The show is every bit as good, as delightfully odd, and as touching as the comic […] The Umbrella Academy is surprisingly emotional, capturing the feeling of remorse that often comes with hurting our loved ones.
The AV Club said that the show gets too precious with its mysteries. They also called the writing of the show vague.
Unfortunately, the writers tends to hide this good stuff behind mysteries they’re in no hurry to solve and secrets they would rather obfuscate than explore.
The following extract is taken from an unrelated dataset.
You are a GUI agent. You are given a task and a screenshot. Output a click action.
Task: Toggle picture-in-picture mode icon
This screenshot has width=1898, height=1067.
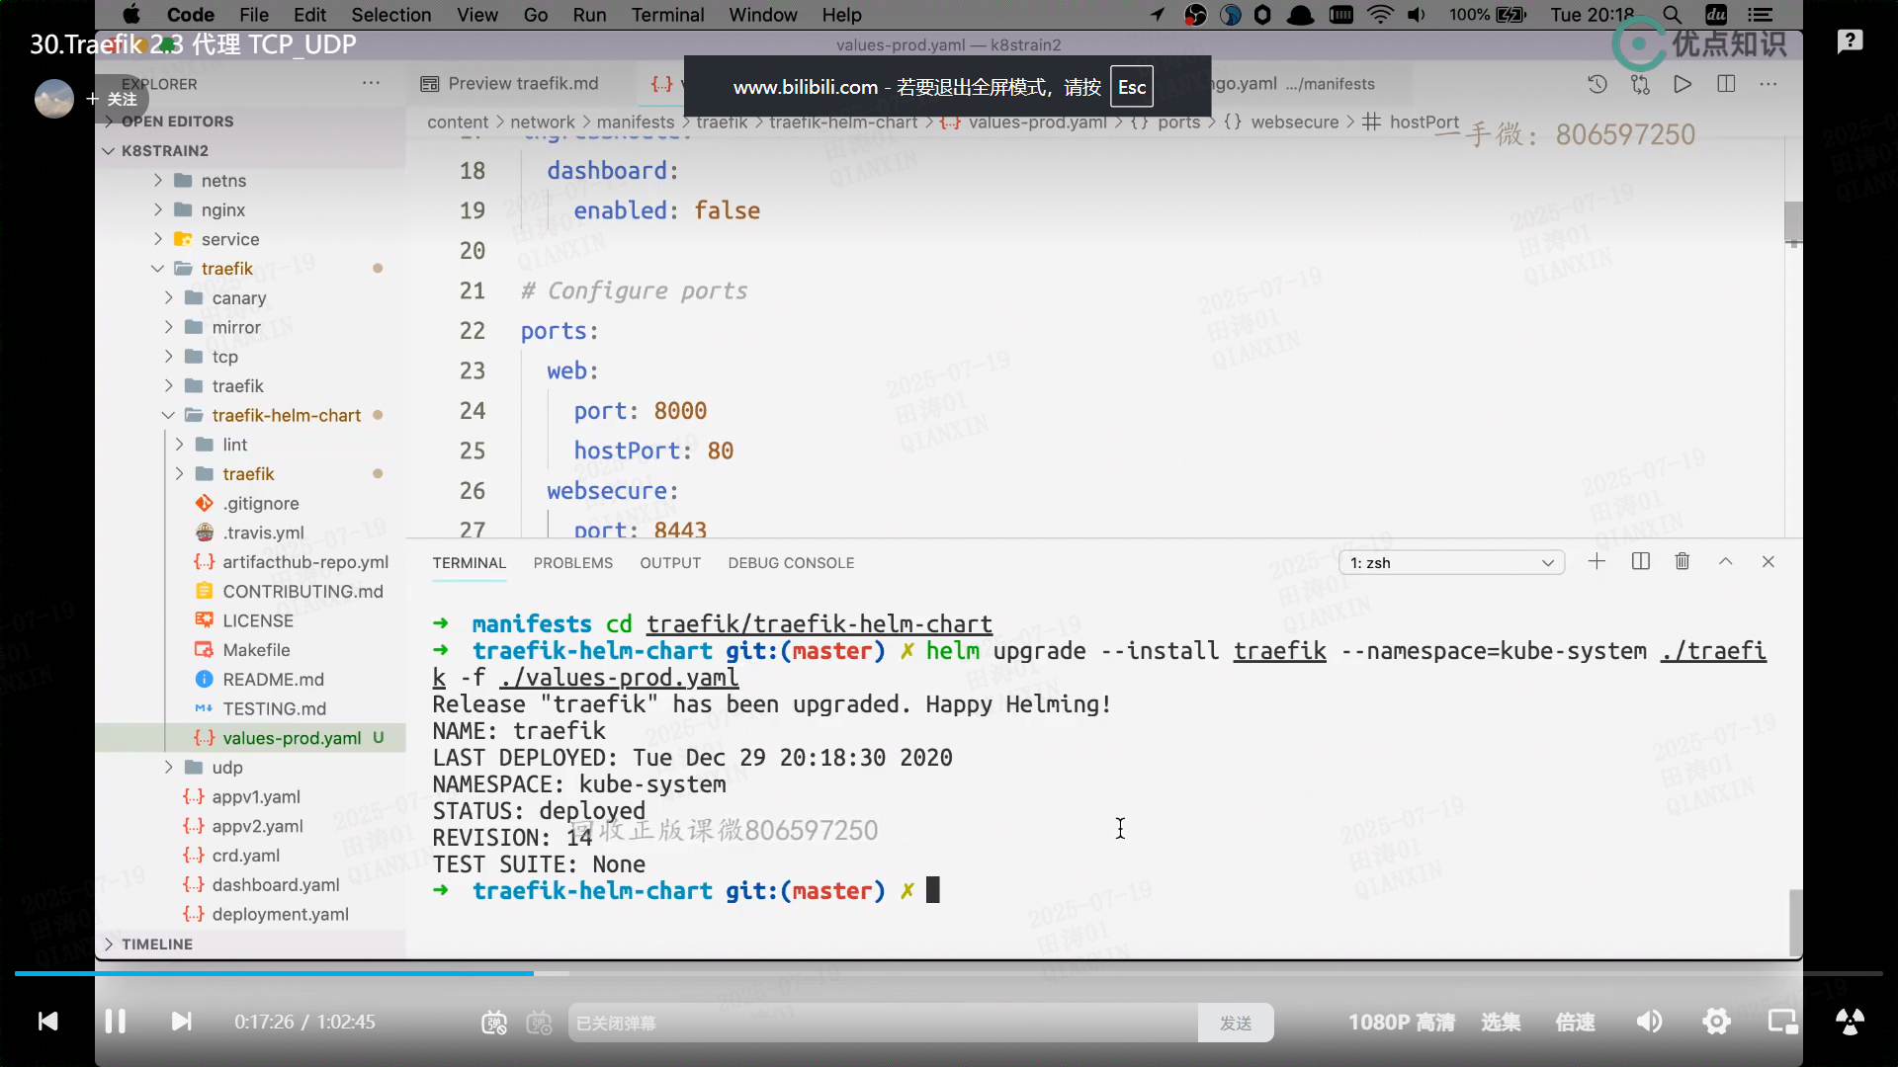click(x=1782, y=1022)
It’s one of those shows where the characters are at their best when they’re all together, bickering and bantering, but the plot keeps them separated just for the sake of dragging out the big reveals.
It’s not that the writing is awful; it just veers a little too wildly between being needlessly vague and frustratingly ham-fisted.
Writing for IGN, Laura Prudom says it’s “unfair” to compare The Umbrella Academy to other Netflix superhero offerings like Daredevil or Iron Fist.
The Umbrella Academy focuses on a dysfunctional family of heroes, who are drawn together by an eccentric and emotionally distant billionaire and tasked with saving the world from annihilation (with a healthy dose of time travel, dancing, and a talking chimpanzee thrown in).
Showrunner Steve Blackman has created a hilariously twisted, subversively stylish, and surprisingly poignant new superhero series that serves as both a witty deconstruction of our favorite comic book tropes and an ambitious, time-bending romp.
Streaming now on Netflix, The Umbrella Academy Season 1 star Ellen Page, Mary J. Blige, Tom Hopper, Cameron Britton, Robert Sheehan, Emmy Raver-Lampman, Adam Godley, Aidan Gallagher, David Castañeda, John Magaro, Ashley Madekwe and Colm Feore.